Saved entries
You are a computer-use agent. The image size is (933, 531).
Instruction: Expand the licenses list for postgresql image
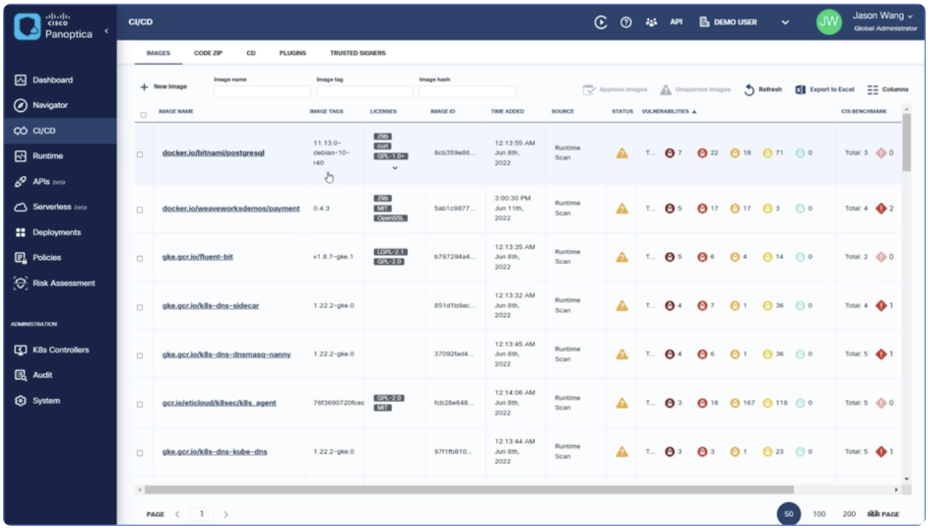pos(395,168)
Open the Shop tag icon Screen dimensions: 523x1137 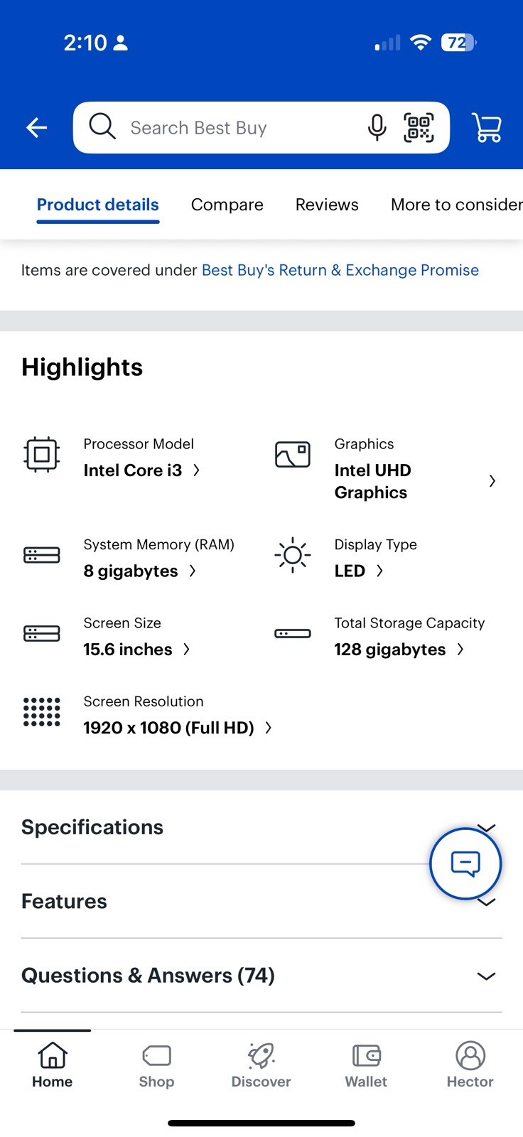156,1065
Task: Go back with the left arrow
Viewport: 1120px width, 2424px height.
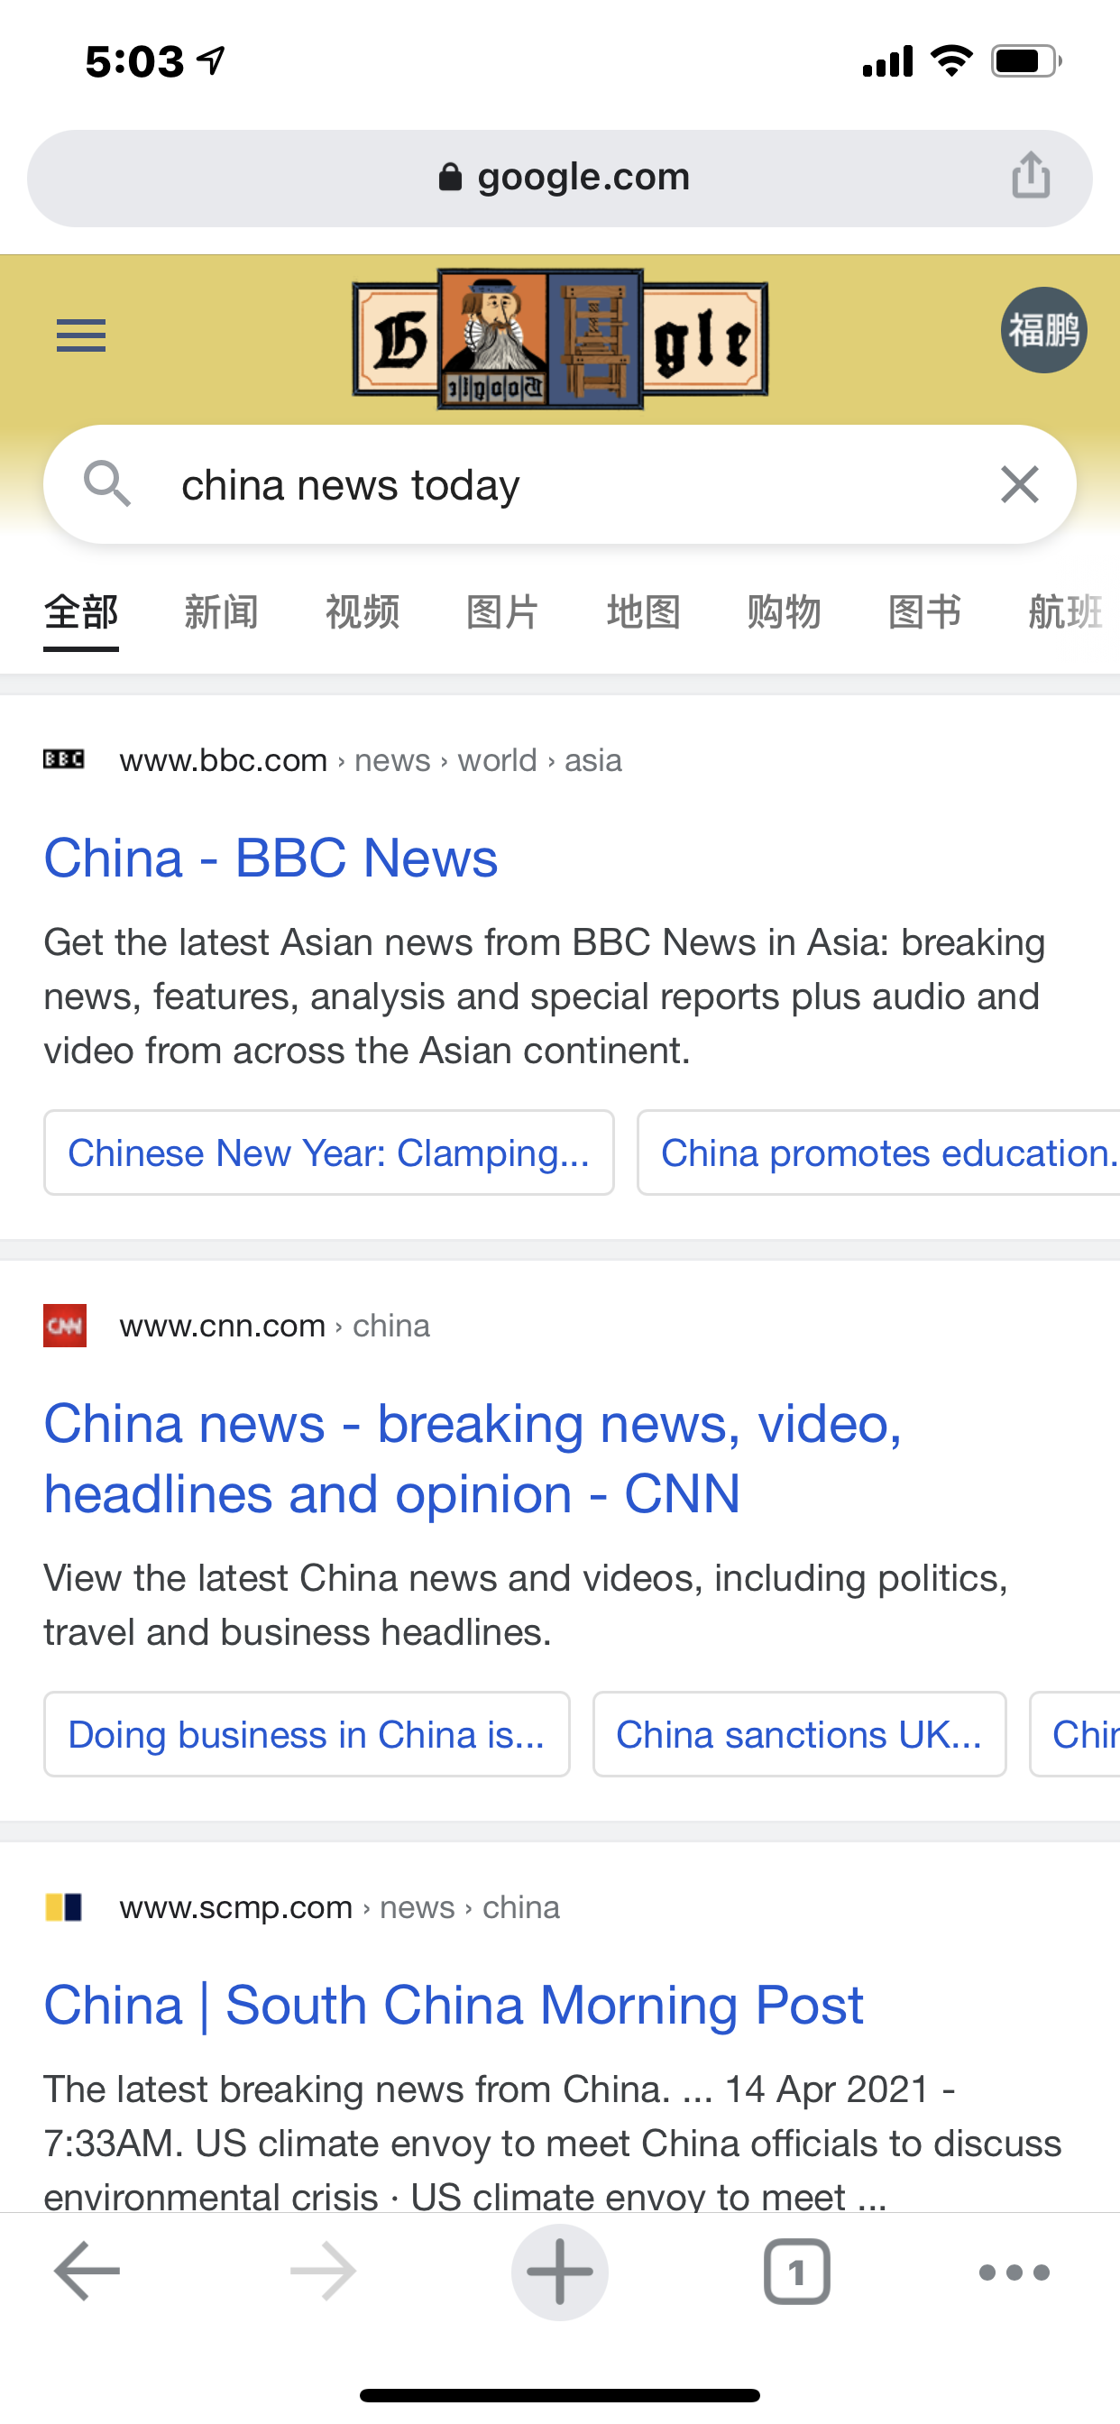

* Required action:
What is needed is an exact transcription of the lines from the one containing "Task: Go back with the left arrow" through the last line of the records above, both included, with no pictures.

* Answer to this problem:
Task: Go back with the left arrow
Viewport: 1120px width, 2424px height.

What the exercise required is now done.